The mobile phone come handheld computer has become widely known in the US because of its celebrity fans.

This is partly the result of the guerrilla marketing techniques used in its early days when the company behind the device, Danger, made an effort to put the device into the hands of photographers, designers, artists, models and journalists.

Designer versions of the Sidekick II by Juicy Couture and Mr Cartoon have only helped to boost its profile and desirability. Unplanned production shortages have also contributed to its exclusivity.

The irony for Hank Nothhaft, head of Danger, is that the company does not actually make the gadget, but instead is responsible for the software in it.

The Sidekick II that T-Mobile has promoted in the US, Germany and now the UK is made by Japanese electronics giant Sharp. Earlier versions were made by Flextronics.

Even the name is T-Mobile's choice.
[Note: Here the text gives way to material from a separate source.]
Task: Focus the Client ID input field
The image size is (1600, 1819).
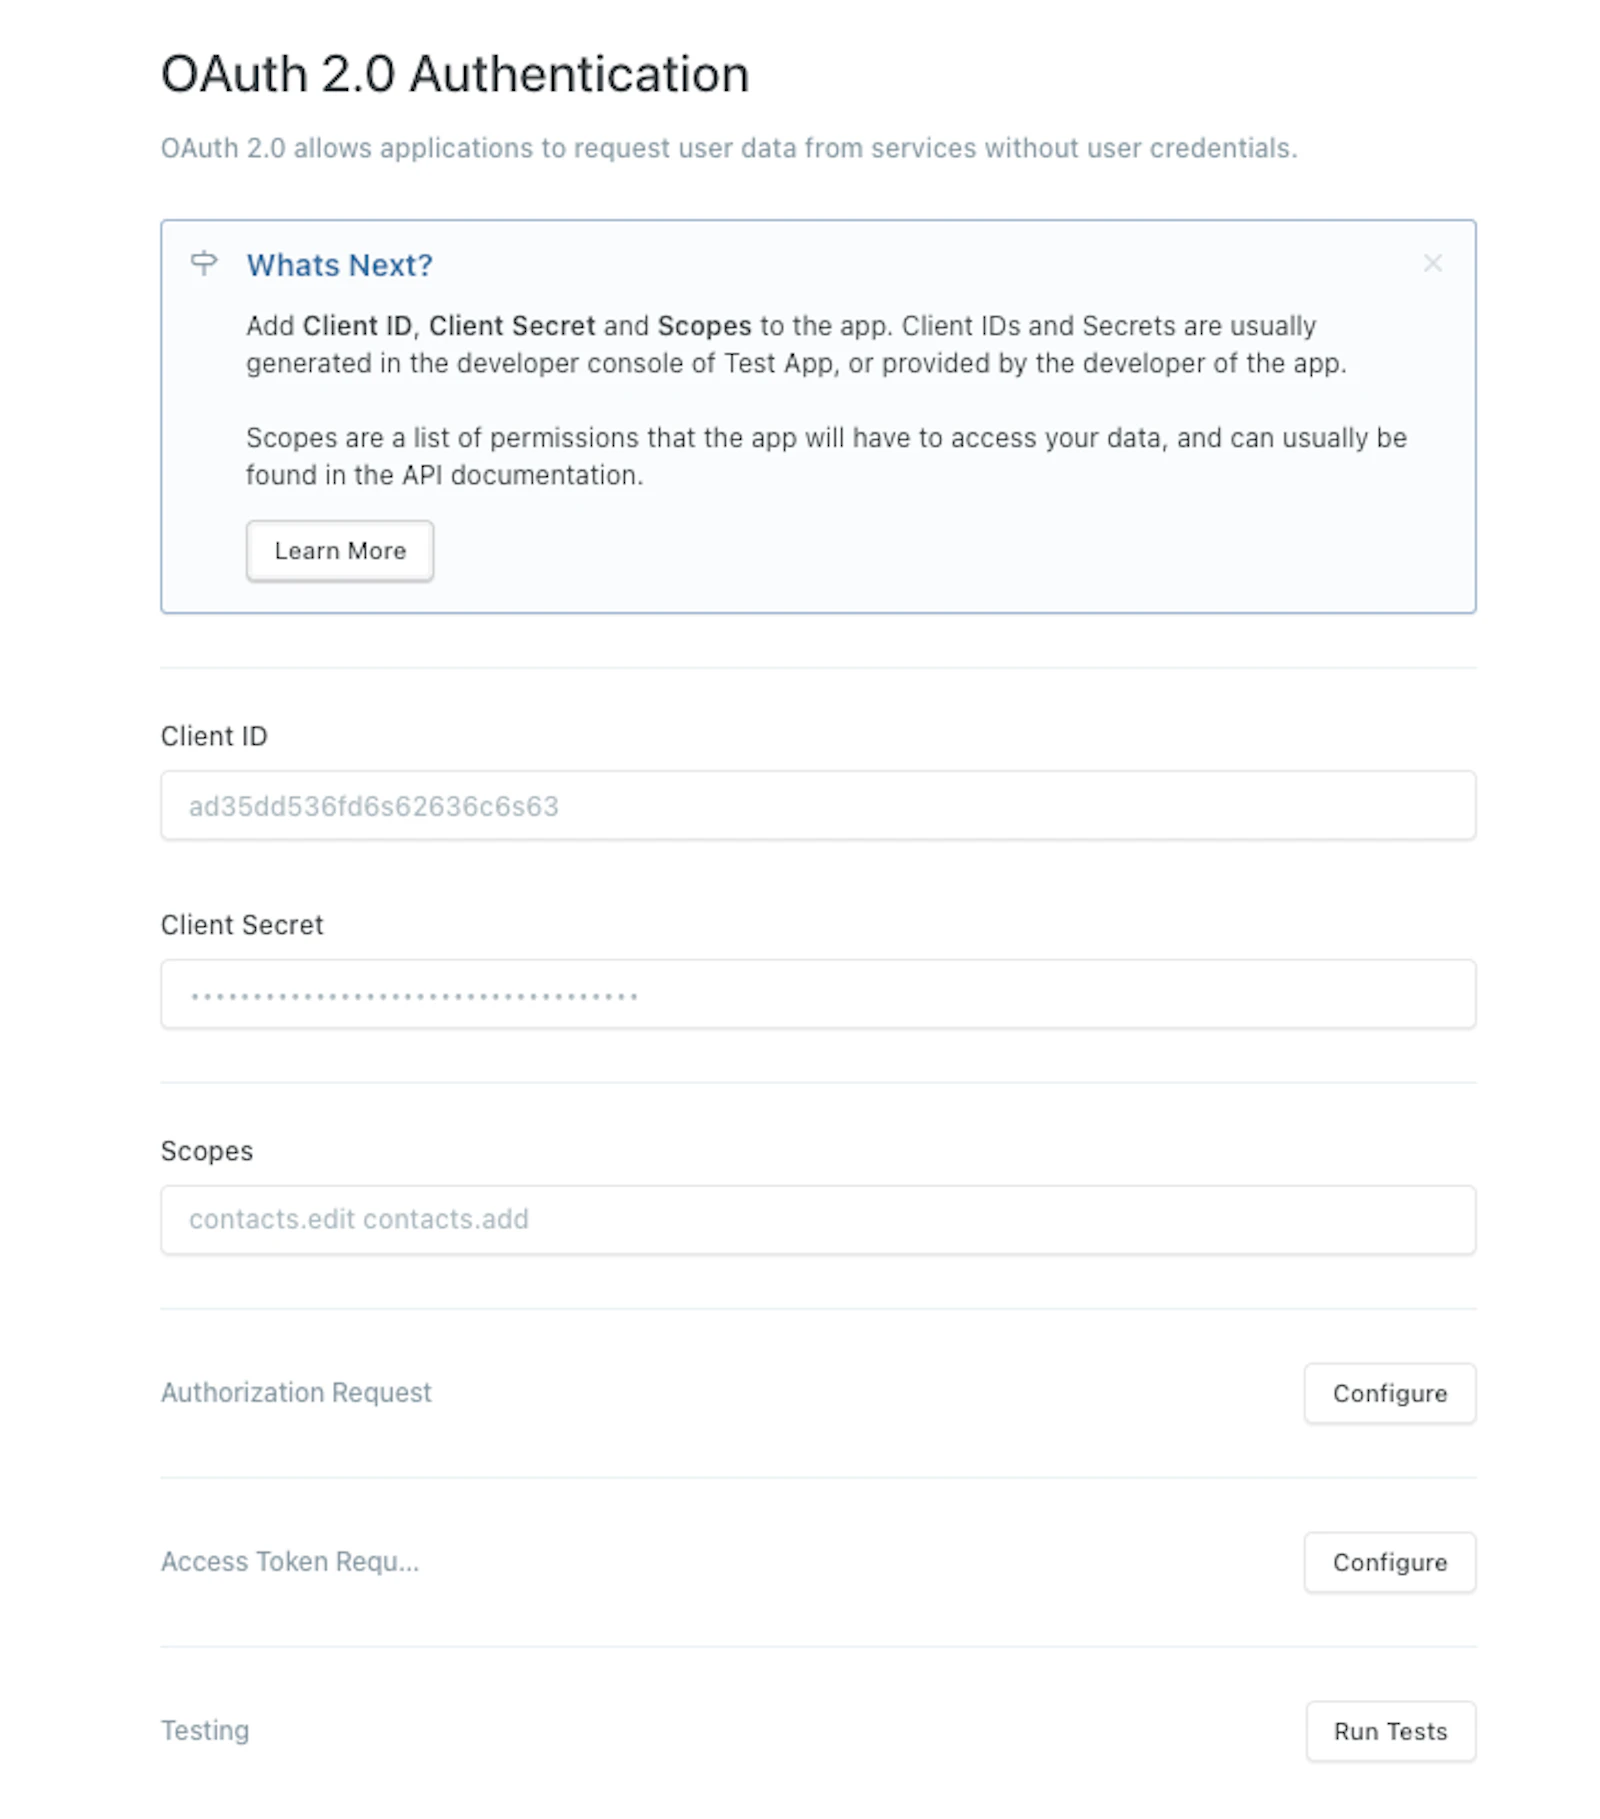Action: click(817, 805)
When Danger's gadget was first released it was called the Hiptop.

Young audience

For Mr Nothhaft, the handset fulfils the same role as all the free CDs net service firm AOL used to send out to get people to sign up.

Size: 129mm x 66mm x 23mm
Weight: 198g
Talk time: 4.5 hours
Standby time: 2.5 days
Tri-band GSM and GPRS
VGA camera
Memory: 32 MB ROM and 16MB Flash
Onboard: Web browsing, instant messaging, e-mail, multimedia messaging, address book, to do list
Price: Free or 49.99 (depending on price plan) plus 30 per month data deal
"We needed some means to get the client software in the hands of consumers," he said.

Because of that he said Danger was keen to get other electronics firms interested in making gadgets that can run this software. He expects some of these other incarnations to start turning up soon.

Far more important is the software on the handset and in the network of the operator taking on the device. Dangers makes its money from licence payments for this software, not hardware sales.

Mr Nothhaft said Danger had worked hard to ensure that the Sidekick was easy to use and navigate around even though it is aimed at tech savvy 18-34 year-olds who blog, post pictures online and use instant messaging.

As the Blackberry is for business users, so the Sidekick is for younger, trendier people.

In the handset software Danger has included hooks into popular online e-mail services, instant messaging networks and every owner gets their own webspace in which to post the pictures they take with the device.

Letting people use existing e-mail accounts stands in contrast to many other smartphones and handsets that force people to use the messaging service of their network provider.

Price wars

It is this flexibility of use, believes Mr Nothhaft, that has driven up the gadget's popularity. According to figures gathered by Danger, 45% of those buying a Sidekick do so on the recommendation of a friend.

Sidekick II, T-Mobile
The Sidekick II screen flips around to reveal the keyboard
Statistics gathered by Danger suggest that Sidekick owners are heavy users of mobile data services. The average user sends up to 1,000 instant messages and 350-400 e-mail messages per month.

Getting people using mobile data services to use is going to be key for operators in the future, said Mr Nothhaft.

"Its clear that they cannot grow the voice side of the business," he said not least because third-generation mobile technology gives networks so much capacity that the costs of voice calls will drop towards zero.

"There is also a perception by the carriers that they could create their own content and portals," said Mr Nothhaft, "and it was not that important to provide support to the open internet."

Many are also sticking with monthly tariffs for data services rather than a flat rate.

There was little doubt, said Mr Nothhaft, that having a meter ticking way in the background stops people using the net more from their phones.

Flat rate pricing gave a huge boost to home net services and Mr Nothhaft expects the same to happen when mobile operators do the same.